The extensive Proterozoic basement of the Western Blue Ridge (WBR) has been widely recognized, but its age and elemental and isotopic characteristics, and hence its relationships to other terranes, have remained poorly characterized. Our ion probe U-Pb age dating and geochemical reconnaissance studies in the WBR between I-40 and Johnson City constrain possible tectonic linkages among ancient rocks. The pre-Neoproterozoic basement of the WBR is almost entirely composed of granitoids and granitoid gneisses. Zircons from these rocks are almost entirely magmatic - we have identified only a single inherited core (1.2 Ga) in 9 samples, and only a single sample displayed clear evidence for any metamorphic overgrowths (1.0 Ga). Magmatic ages define two major episodes: 1050-1080 Ma (4 samples, including Max Patch granite) and 1.14-1.19 Ga (4 samples). In addition, a single gneiss from the Fork Ridge thrust sheet on US 23 yielded a crystallization age of 1.36 Ga, to our knowledge the first reported age between 1.3 and 1.6 Ga in the southern Appalachians. Although uniformly granitic, the WBR samples are quite variable in composition; SiO2 ranges from 59-74 wt% and REE patterns and incompatible element concentrations span a wide range. Granitoids from the 1.14-1.19 Ga pulse have initial eNd of –1 to +1 and Nd TDM ages of 1.5-1.8 Ga, but the only analyzed younger granitoid (1.08 Ga Blowing Rock gneiss) has eNd of +3 and a model age of 1.3 Ga.
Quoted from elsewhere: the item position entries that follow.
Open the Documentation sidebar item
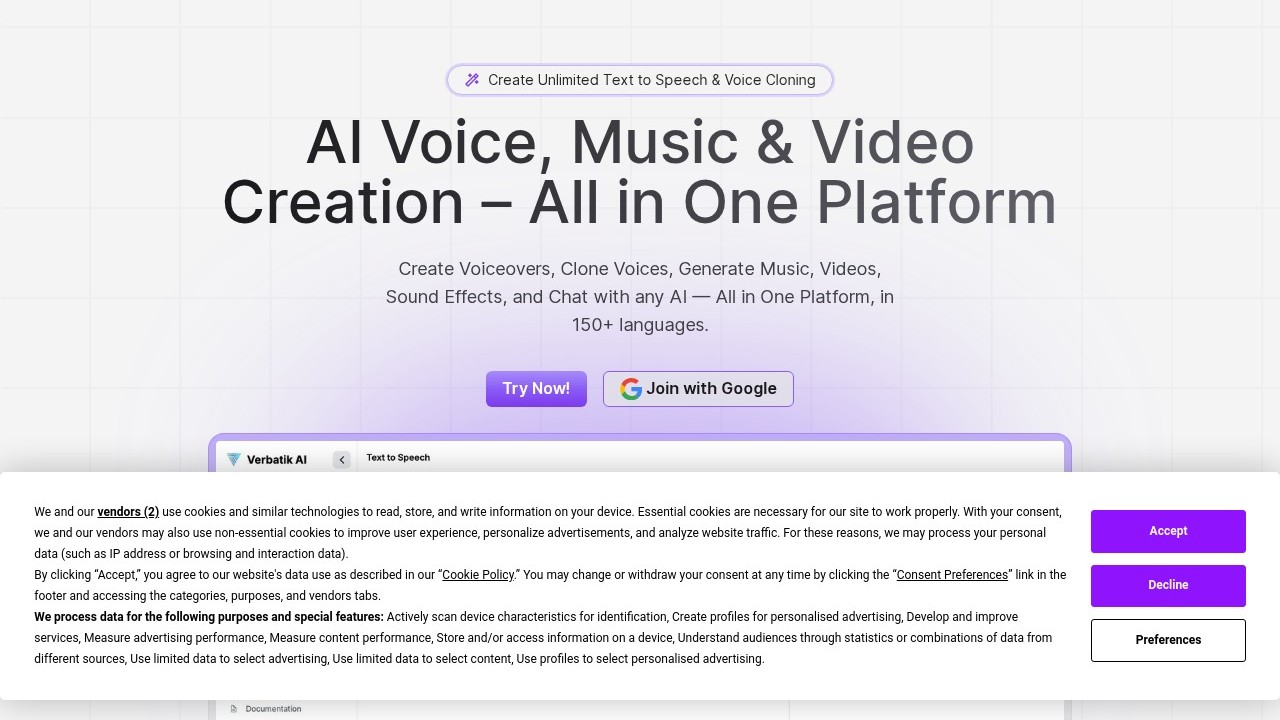Image resolution: width=1280 pixels, height=720 pixels. 273,709
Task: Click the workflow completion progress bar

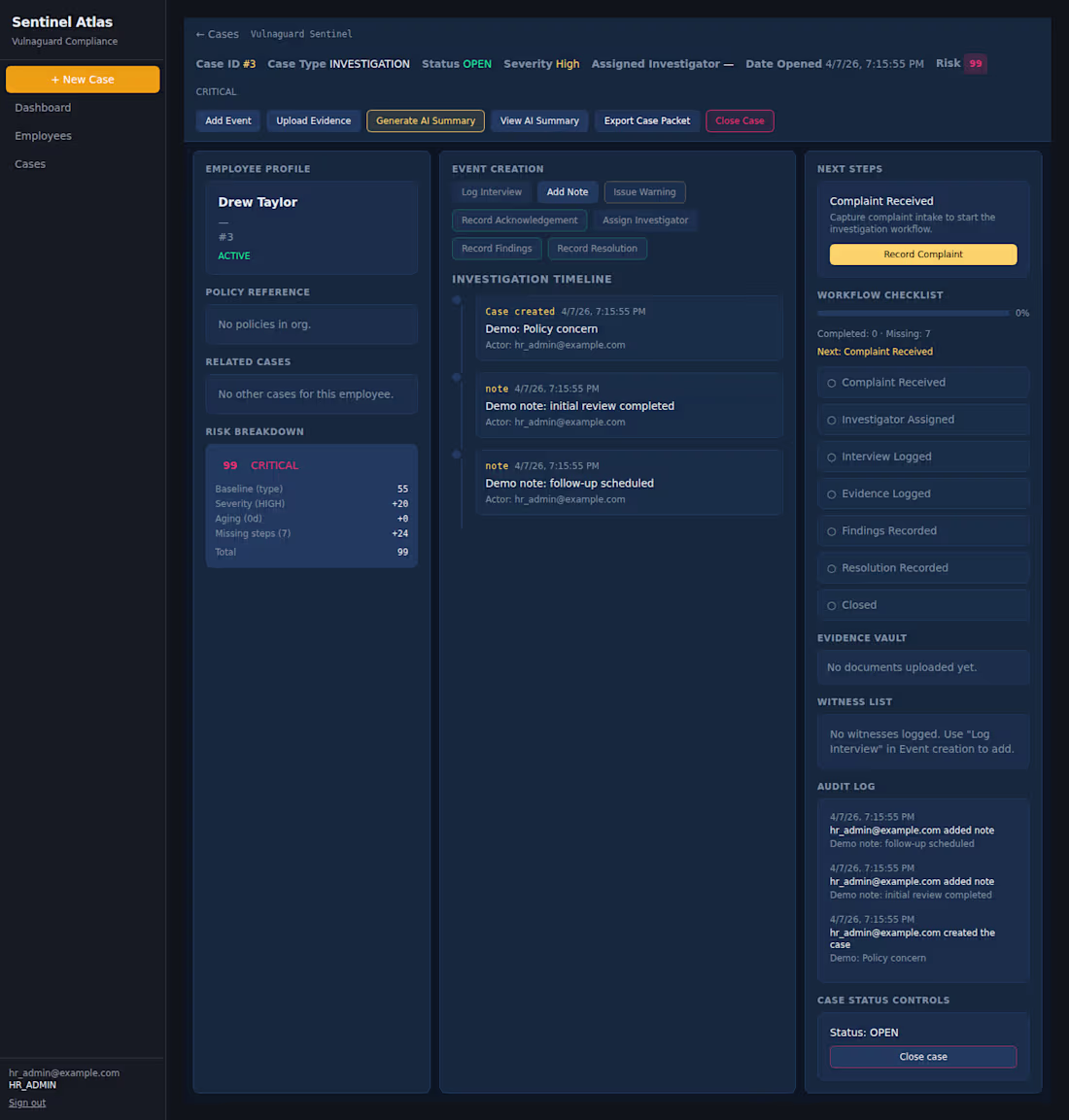Action: [914, 313]
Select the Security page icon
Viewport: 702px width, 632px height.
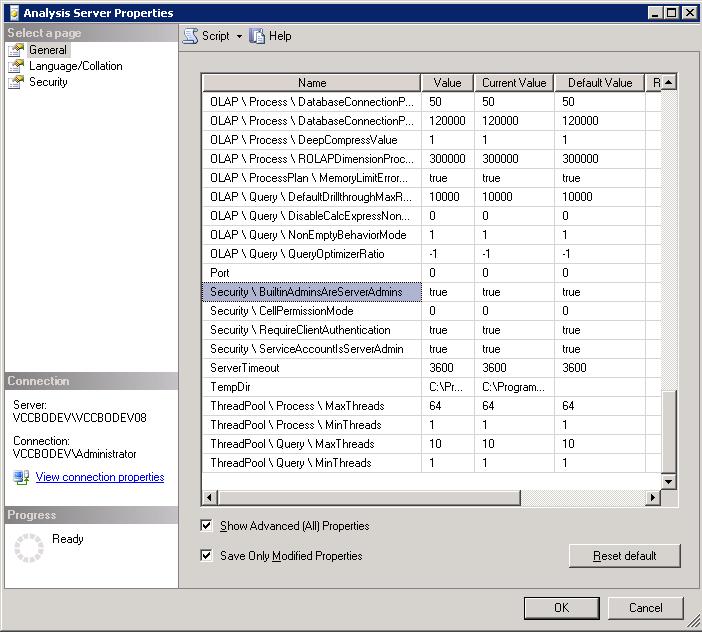pos(16,82)
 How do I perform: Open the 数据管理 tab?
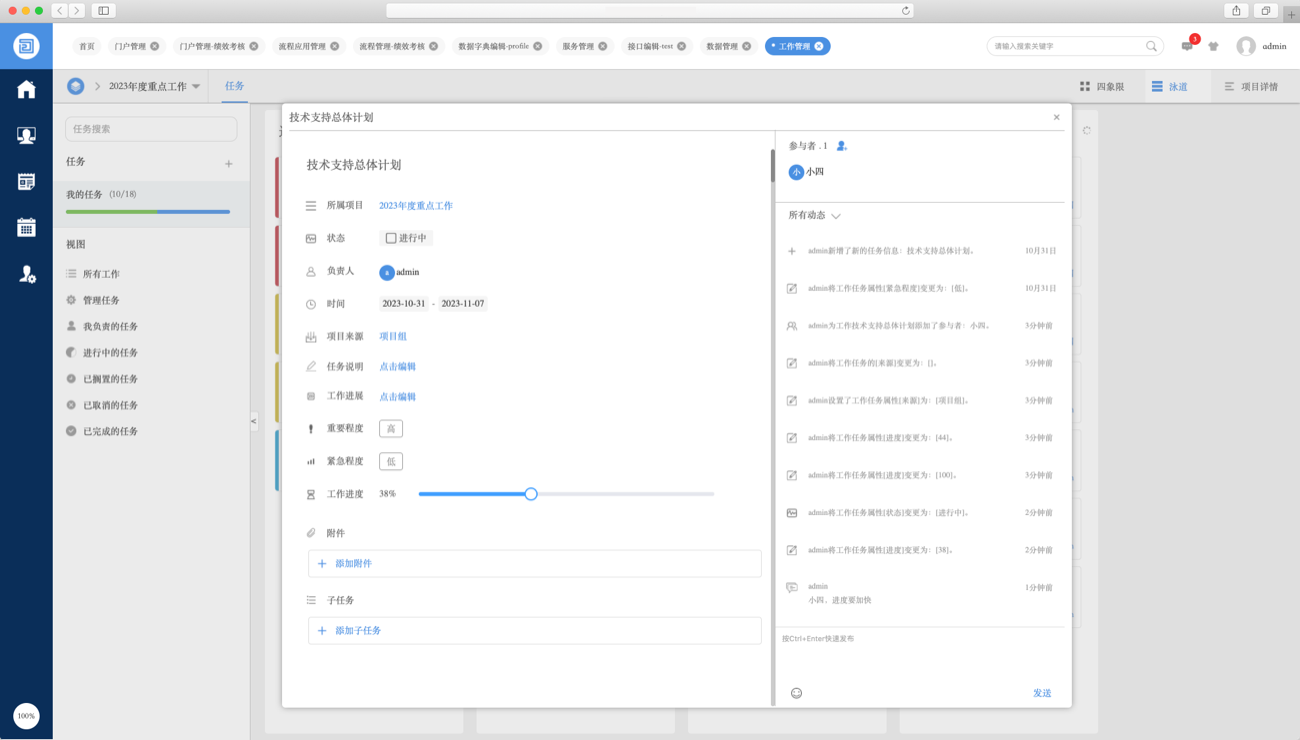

The WBR is structurally overlain to the SE by the enigmatic Mars Hill Terrane (MHT), which is in turn overlain by the Eastern Blue Ridge (EBR). The EBR is broadly similar in composition to the WBR and shares ~1.16 Ga magmatism and similar TDM, but it is somewhat less variable compositionally and appears to lack the ~1.07 and ~1.4 Ga magmatic episodes (Carrigan et al., in press). The MHT is older (magmatic ages of 1.2-1.3 Ga and 1.6-1.8 Ga, TDM ~2.0 Ga; Ownby et al., in review) and extremely diverse in composition. Zircons from both the MHT and EBR have common 1.03 Ga metamorphic overgrowths. The WBR thus experienced a significantly different early history than the other components of the southern Appalachian basement. It also differs from the likely adjacent parts of Laurentia to the northwest, the juvenile ~1.5 Ga crust of the mid-continent and the ~1.3 Ga crust of the Grenville belt.